A Logic for Repair and State Recovery in Byzantine Fault-tolerant Multi-agent Systems
Hans van Ditmarsch, Krisztina Fruzsa, Roman Kuznets, Ulrich Schmid
TL;DR
This work develops a dynamic epistemic framework for byzantine fault-tolerant multi-agent systems, enabling reasoning about agent correctness and enabling repairs and state recovery.

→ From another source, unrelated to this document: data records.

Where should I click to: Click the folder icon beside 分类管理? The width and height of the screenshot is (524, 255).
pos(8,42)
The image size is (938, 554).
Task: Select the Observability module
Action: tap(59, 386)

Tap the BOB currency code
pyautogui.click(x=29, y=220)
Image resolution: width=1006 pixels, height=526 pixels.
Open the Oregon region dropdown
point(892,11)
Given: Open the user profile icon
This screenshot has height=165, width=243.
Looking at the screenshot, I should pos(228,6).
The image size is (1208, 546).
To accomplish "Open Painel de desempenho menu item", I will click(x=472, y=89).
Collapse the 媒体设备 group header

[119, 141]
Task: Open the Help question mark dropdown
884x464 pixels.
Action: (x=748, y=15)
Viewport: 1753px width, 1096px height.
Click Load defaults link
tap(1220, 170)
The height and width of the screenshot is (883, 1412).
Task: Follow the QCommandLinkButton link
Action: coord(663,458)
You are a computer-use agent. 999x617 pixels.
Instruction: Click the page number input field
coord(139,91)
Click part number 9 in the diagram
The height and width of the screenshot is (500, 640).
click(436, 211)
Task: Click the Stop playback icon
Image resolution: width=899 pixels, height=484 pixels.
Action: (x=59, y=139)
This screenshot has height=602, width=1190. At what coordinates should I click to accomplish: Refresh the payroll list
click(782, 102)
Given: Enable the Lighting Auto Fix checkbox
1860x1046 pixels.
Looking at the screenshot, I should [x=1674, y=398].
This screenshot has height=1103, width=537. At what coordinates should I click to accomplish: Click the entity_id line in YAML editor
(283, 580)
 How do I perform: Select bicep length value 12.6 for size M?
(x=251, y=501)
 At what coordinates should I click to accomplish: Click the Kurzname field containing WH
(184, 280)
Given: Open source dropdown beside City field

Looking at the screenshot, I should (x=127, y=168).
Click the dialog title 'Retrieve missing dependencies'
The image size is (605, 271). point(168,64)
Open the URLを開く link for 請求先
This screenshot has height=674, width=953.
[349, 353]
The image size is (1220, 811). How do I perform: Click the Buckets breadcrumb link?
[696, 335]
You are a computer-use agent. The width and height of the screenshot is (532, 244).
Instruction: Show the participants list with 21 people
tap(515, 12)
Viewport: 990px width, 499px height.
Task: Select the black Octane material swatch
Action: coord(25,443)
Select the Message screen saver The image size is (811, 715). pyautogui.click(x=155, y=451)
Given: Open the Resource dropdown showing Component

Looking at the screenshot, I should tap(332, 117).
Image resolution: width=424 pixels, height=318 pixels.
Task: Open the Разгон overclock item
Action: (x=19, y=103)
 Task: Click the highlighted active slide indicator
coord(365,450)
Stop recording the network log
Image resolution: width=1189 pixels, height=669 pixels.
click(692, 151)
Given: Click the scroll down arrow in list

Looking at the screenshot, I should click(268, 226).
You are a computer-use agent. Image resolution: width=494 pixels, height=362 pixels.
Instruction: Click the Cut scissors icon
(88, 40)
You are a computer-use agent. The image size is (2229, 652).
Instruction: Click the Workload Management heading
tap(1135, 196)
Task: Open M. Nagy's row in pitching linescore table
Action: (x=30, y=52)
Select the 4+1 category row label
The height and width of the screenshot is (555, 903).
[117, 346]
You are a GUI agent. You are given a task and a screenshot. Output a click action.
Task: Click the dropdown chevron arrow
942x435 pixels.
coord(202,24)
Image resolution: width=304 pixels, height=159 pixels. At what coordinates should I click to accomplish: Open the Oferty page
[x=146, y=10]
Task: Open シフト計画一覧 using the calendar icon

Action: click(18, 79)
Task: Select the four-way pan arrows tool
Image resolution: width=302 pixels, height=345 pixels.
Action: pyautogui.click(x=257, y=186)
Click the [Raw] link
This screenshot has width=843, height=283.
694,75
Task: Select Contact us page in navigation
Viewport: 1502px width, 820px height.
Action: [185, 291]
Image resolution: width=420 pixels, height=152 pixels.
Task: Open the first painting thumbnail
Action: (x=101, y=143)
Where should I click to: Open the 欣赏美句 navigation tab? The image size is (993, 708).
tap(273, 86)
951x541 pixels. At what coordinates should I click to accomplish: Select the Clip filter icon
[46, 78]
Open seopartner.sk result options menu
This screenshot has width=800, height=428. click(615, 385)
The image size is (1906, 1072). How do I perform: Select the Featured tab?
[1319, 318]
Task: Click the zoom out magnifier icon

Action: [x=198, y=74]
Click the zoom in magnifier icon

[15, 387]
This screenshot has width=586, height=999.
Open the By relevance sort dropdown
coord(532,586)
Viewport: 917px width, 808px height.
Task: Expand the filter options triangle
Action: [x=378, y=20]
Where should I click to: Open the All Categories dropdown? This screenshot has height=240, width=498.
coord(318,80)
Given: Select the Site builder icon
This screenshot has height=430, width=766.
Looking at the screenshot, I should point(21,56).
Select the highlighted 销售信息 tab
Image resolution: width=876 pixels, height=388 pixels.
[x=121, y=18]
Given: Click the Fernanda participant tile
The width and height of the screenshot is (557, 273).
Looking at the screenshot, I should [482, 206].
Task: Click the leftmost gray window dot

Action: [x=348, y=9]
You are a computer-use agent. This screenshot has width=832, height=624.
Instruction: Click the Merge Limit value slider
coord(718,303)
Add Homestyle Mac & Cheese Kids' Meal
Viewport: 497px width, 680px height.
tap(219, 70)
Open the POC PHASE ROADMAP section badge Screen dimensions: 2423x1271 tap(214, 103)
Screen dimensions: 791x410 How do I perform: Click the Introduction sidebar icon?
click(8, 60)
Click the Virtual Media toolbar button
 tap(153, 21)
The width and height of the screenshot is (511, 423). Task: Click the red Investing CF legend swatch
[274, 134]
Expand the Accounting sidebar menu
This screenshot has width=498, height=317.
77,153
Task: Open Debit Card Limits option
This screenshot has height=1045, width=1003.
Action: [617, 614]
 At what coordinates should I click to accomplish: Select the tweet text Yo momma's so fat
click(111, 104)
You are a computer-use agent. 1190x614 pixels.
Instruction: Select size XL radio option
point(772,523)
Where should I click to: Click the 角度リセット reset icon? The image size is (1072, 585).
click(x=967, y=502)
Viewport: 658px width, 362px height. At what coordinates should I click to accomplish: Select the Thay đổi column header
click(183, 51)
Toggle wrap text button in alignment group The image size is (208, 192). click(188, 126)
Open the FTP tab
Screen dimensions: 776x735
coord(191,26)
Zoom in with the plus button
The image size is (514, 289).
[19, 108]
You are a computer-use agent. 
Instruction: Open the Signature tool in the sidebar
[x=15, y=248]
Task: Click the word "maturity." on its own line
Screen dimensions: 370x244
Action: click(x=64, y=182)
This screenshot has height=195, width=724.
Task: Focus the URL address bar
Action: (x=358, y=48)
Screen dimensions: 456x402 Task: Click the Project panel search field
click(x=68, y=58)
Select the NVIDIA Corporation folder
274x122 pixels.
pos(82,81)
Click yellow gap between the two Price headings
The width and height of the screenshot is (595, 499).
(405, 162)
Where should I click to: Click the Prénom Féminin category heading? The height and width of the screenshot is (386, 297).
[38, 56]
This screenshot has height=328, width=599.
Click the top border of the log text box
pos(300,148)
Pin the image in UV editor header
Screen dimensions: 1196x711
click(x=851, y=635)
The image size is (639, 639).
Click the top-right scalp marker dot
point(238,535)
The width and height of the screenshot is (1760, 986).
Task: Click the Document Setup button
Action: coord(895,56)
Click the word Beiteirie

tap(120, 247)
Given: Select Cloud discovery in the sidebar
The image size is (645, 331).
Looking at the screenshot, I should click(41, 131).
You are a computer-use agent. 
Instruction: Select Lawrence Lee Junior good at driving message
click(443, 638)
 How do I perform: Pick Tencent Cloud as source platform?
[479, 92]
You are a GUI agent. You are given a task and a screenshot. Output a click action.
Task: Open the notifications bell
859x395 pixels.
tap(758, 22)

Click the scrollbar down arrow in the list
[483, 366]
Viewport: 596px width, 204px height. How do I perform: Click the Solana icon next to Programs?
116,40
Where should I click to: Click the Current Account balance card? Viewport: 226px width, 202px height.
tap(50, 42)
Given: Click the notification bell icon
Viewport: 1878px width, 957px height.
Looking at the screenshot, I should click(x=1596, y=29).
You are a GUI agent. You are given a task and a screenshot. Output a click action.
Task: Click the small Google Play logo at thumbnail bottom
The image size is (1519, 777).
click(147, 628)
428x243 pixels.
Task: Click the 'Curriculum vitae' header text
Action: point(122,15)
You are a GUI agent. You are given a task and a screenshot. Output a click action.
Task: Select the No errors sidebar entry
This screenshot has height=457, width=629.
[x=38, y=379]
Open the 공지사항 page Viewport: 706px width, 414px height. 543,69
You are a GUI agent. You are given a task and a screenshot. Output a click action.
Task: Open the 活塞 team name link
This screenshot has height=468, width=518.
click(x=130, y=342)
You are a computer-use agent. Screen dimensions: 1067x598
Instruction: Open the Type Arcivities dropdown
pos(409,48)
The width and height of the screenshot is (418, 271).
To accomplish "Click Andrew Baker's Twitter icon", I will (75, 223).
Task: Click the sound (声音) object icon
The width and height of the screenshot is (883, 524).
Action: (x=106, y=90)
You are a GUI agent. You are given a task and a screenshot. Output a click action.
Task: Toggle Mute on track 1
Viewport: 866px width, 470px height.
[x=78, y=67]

It introduces a knowledge-plus-hope language $K_i$, $H_i$ with three update paradigms: public, private, and factual-change, each with complete axiomatizations and reduction mechanisms that preserve expressivity. The framework supports modeling fault-detection, isolation, and recovery (FDIR) techniques, including centralized and distributed corrections, self-diagnosis, and state restoration, and provides formal tools to verify update specifications and invariants. By enabling formal verification of FDIR protocols and integrating model updates with state and knowledge dynamics, the approach offers a principled foundation for reliable, mission-critical distributed systems and paves the way for embedding into runs-and-systems formalisms.
Abstract
We provide an epistemic logical language and semantics for the modeling and analysis of byzantine fault-tolerant multi-agent systems. This not only facilitates reasoning about the agents' fault status but also supports model updates for implementing repair and state recovery. For each agent, besides the standard knowledge modality our logic provides an additional modality called hope, which is capable of expressing that the agent is correct (not faulty), and also dynamic modalities enabling change of the agents' correctness status. These dynamic modalities are interpreted as model updates that come in three flavours: fully public, more private, or involving factual change. We provide complete axiomatizations for all these variants in the form of reduction systems: formulas with dynamic modalities are equivalent to formulas without. Therefore, they have the same expressivity as the logic of knowledge and hope. Multiple examples are provided to demonstrate the utility and flexibility of our logic for modeling a wide range of repair and state recovery techniques that have been implemented in the context of fault-detection, isolation, and recovery (FDIR) approaches in fault-tolerant distributed computing with byzantine agents.